I've been reading through E.T. Jaynes' Probability Theory: The Logic of Science, published posthumously in 2003. Although difficult to describe, I suppose it is a "polemic" in the most positive sense of the word.

My own interest in the book was piqued by Jaynes' "robot". I asked myself, Why don't we have something like Siri for scientists? A robot lab assistant would be useful, I imagine. Why not? Jaynes motivates the book by trying to teach a robot how to reason with empirical evidence, and we will be "programming" Jaynes' robot's brain.

Chapter 1

Jaynes begins by discussing plausible reasoning. We have definite inference rules in classical logic, the most famous is modus ponens:

A implies B
A is true
B is true.

"Dual" to this is modus tollens (proof by contrapositive)

A implies B
B is false
A is false.

Following Polya, Jaynes introduces several "weaker syllogisms", like

A implies B
B is true
A is more plausible.

There are a few other "weak syllogisms" where the conclusion modifies the plausibility of a proposition being true. (I omit them, if you are interested, then please read the first chapter!)

Jaynes introduces his notation for propositions, writing things like \(A\mid B\) for the plausibility that proposition \(A\) is true given some background information \(B\). Conjunction of propositions \(A\) and \(B\) is written \(AB\), disjunction is written \(A+B\). We denote the negation of \(A\) as \(\bar{A}\) (writing a bar over \(A\)). We read \(A\mid BC\) as \(A\mid(BC)\), and \(A+B\mid C\) as \((A+B)\mid C\).

There's one assumption we make about the plausibilities, which Jaynes makes clear (but readers may not fully digest or appreciate at first glance):

Axiom. If we write \(A\mid BC\), then we assume propositions B and C are not contradictory. Should someone write down \(A\mid BC\) for \(BC\) being contradictory, we make no attempt to make sense of it, and discard it as meaningless. (End of Axiom)

Further, plausibilities are always considered with some background information. That is to say, we always work with statements of the form \(A\mid B\).

The first chapter concludes with specifications of his robot's behavior, which Jaynes calls his "desiderata" [something that is needed or wanted]. They are not "axioms" because they are not asserted to be truths. The spec are:

Spec. 1. Degrees of plausibility are represented by real numbers.

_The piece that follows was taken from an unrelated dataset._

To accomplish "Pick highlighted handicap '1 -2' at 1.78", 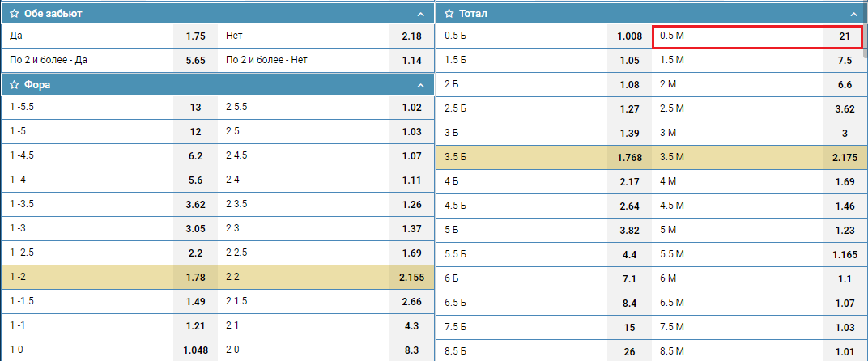I will 195,278.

Spec. 2. Qualitative correspondence with common sense.

This was rather vague to me, but I think Jaynes refers to the basic scheme: if old information C is updated to \(C'\) such that \((A\mid C')\gt(A\mid C)\) but the plausibility of B given A is not changed: \[ (B\mid AC') = (B\mid AC). \] Then (1) this can only increase the plausibility both A and B is true \[(AB\mid C')\geq (AB\mid C)\] and (2) on the negation of A behaves as \[(\overline{A}\mid C')\leq (\overline{A}\mid C).\]

Spec 3. The robot reasons consistently.

This is actually given by three sub-specifications

Spec. 3A. If a conclusion may be reasoned out by more than one way, then every way produces the same result.

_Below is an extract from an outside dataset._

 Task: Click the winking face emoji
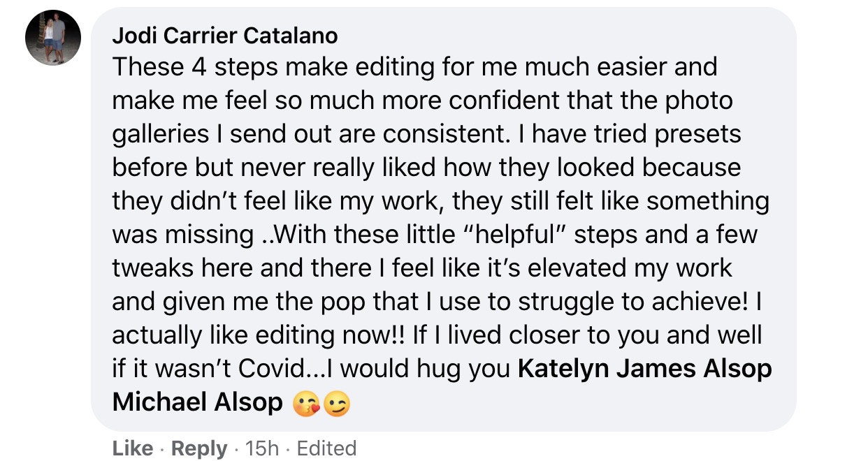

This cryptic specification 3A means: if \(AB\mid C\) may be obtained from (1) combining \(A\mid C\) with \(B\mid AC\), and (2) combining \(B\mid C\) with \(A\mid BC\), then they should produce the same plausibilities.

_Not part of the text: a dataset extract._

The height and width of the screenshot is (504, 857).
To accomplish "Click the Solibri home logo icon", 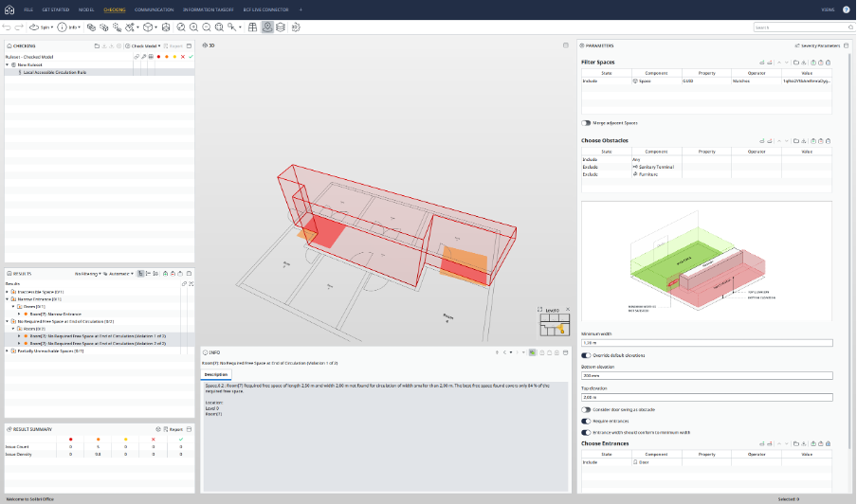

Spec. 3B. The robot takes into account all evidence available to it. The robot does not arbitrarily throw away information.

Generically, this is a good rule of thumb for everyone.

With regards to programming a robot, I was left wondering: how does a robot know what some "raw data" is evidence of? How does a robot ascertain when some evidence is relevant to a given proposition?

Spec. 3C. The robot represents equivalent states of knowledge by equivalent plausibility assignments. (I.e., if two robots have the same information but label the propositions differently, the plausibilities assigned — once the propositions from robot 1 are identified with those from robot 2 — must be the same.)

As a mathematician, I was alerted to the word equivalent. Is this an equivalence relation? Or is it equality "on the nose"? Can we weaken it a little? Can we pad it to within some margin of error? I'm not sure, but it seems at least equality up to some symmetry transformation argument.

Jaynes calls specifications 1, 2, and 3A are "structural" (governing the structure of the robot's brain), while 3B and 3C are "interface" conditions telling us how the robot's brain relates to the world.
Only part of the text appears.